This kind of radical speculation is a two-edged sword. Anyone who goes on to make unexpected discoveries must be able to consider possibilities that look unlikely, and really probe whether they could still be true. But there is also a risk of getting stuck on a personally favored hypothesis and neglecting to learn about what actually works, especially if one is an amateur speculator.

A fermion and a sfermion together form a chiral superfield. A chiral superfield can interact with itself (Wess-Zumino) but the fermion is Majorana, lacking an antiparticle. Alternatively, one could keep the vector photon and posit a spin 1/2 partner. But again, this 'photino' is uncharged, inherited from the fact that the photon also has no charge, it does not interact with itself (unlike the more complicated weak bosons and gluons).

As Pierre Fayet has written, at the beginning of supersymmetry, when people sought supersymmetric pairs among the known particles, it was more natural to seek the photon's superpartner in the uncharged neutrino, and the electron's superpartner in the charged W boson. But none of those ideas worked out either.
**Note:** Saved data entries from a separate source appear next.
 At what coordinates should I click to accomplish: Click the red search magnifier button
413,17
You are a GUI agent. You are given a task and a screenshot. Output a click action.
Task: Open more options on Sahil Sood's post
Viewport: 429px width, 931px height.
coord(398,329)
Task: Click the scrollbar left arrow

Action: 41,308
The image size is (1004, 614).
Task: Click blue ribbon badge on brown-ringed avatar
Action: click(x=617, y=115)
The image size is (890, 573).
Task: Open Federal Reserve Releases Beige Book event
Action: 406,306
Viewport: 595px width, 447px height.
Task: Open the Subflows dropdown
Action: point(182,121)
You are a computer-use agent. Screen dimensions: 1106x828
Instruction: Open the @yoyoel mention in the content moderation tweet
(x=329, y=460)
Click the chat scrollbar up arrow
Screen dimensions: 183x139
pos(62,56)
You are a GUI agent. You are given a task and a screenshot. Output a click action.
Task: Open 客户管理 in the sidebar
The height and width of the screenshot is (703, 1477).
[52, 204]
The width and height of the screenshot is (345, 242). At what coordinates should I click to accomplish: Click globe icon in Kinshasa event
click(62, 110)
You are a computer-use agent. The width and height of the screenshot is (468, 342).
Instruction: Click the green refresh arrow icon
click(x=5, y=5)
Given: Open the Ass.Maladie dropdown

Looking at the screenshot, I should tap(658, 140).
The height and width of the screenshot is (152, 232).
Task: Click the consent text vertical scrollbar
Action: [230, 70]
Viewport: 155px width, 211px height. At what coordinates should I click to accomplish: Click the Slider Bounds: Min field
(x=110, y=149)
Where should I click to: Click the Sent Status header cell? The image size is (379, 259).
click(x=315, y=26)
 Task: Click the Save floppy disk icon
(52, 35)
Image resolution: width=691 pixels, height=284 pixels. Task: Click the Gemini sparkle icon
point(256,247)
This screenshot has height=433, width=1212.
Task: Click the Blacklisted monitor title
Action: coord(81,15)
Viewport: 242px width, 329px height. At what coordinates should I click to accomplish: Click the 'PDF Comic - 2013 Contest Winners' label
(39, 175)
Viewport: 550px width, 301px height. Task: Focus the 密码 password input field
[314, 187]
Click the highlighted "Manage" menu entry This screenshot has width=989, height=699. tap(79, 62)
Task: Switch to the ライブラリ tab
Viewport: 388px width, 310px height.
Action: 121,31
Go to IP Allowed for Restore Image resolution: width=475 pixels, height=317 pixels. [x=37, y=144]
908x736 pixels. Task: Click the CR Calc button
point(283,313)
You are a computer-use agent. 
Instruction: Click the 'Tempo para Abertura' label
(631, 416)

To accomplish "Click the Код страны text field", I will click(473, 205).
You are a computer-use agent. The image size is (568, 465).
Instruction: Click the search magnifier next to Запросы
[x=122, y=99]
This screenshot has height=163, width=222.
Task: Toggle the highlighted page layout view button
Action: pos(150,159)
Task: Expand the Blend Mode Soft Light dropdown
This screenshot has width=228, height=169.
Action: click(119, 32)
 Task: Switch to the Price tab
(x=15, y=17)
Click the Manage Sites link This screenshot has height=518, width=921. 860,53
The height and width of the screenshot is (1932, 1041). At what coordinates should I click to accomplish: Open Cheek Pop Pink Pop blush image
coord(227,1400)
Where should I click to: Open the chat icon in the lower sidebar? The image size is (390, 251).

A relatively elementary problem, too, is that there are many charged particles: electron, muon, tau, the proton and charged pions (or the various quarks). Is the scalar photon a superpartner of all of these? Or (as in the supersymmetric standard model) is there a different superpartner for each elementary fermion, in which case how do you get the same interaction for all charged fermions?

There are various interesting ways to combine topology and supersymmetry and electromagnetism. I suppose it is remotely possible that composite photons could somehow emerge from topological interactions among chiral superfields. That's the closest I can get to your vision.